Тихон безнадежно махнул рукой:
— Сам видишь… Я родину защищал… Отец двадцать пять годов проработал у Абдуллы… Теперь видишь, что делают… Отца сожгли…
— Твоя бабай в огонь? Дедушка Архипка? Ай-ай! — испуганно проговорил Киричаев.
— Али, а ты зачем приехал? — спросил инвалид, повышая свой дрожащий голос. — Кто ты?
— Я у Абдуллы теперь работаю. Управляющая экономия…
— Так и ты приехал нас выгонять?
Киричаев помолчал. Затем торопливо вынул кошелек из кармана и протянул его Тишке.
2
В полдень Киричаев прибыл в русскую деревню Чернобровку. Небольшие саманные, крытые землей избушки, колодец с журавлем. Каждая избушка окружена низкой каменной оградой. Избушки стояли далеко друг от друга, и потому деревня казалась большой, а улица — длинной.
Вдоль забора по обеим сторонам росли белые акации. Около каждого домика виднелись стог сена, скирда соломы, куча кирпичей, сделанных из навоза и заготовленных для топлива. Кирпичи так искусно сложены, что издали казалось — это стоят огромные почерневшие бочки.
Киричаеву бросились в глаза кучи домашней утвари, сваленной у ворот почти каждого дома. Люди суетились и кричали. Тут же, рядом, бродил скот.
Русские толпились около своего скарба, чего-то ждали; некоторые ругались; другие, убитые горем, сидели, печально опустив головы.

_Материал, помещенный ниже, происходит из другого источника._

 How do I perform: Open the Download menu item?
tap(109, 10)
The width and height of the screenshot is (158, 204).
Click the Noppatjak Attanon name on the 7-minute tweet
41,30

Киричаев въехал в деревню. Озлобленные крестьяне встретили его руганью и проклятиями:
— Эй вы, нехристи, мы с вами посчитаемся, придет время!
— Изверги, где же суд, где право?
— Изменники!
Киричаев, нагнув голову и пришпорив лошадь, поскакал по широкой улице.
В конце улицы Киричаев увидел, что навстречу ему, как вихрь, несется лихой всадник.
Это был Асан-оглы. Поравнявшись с Киричаевым, он осадил коня.
— Хорошо, что приехал, Али. Там неспокойно. Сила нужна, — сказал он Киричаеву. — Сейчас будем грузить, вон арбы идут!
Показался обоз, состоявший из двадцати арб, которые тащили серо-голубые крупные волы.
Асан-оглы, широколицый татарин, рыжий и рябой, с большими желтоватыми зубами, торчащими вперед, сильный и крепкий, затянут в австрийский мундир. У него был вид жестокого и отчаянного человека. Когда-то он был вахмистром старой армии.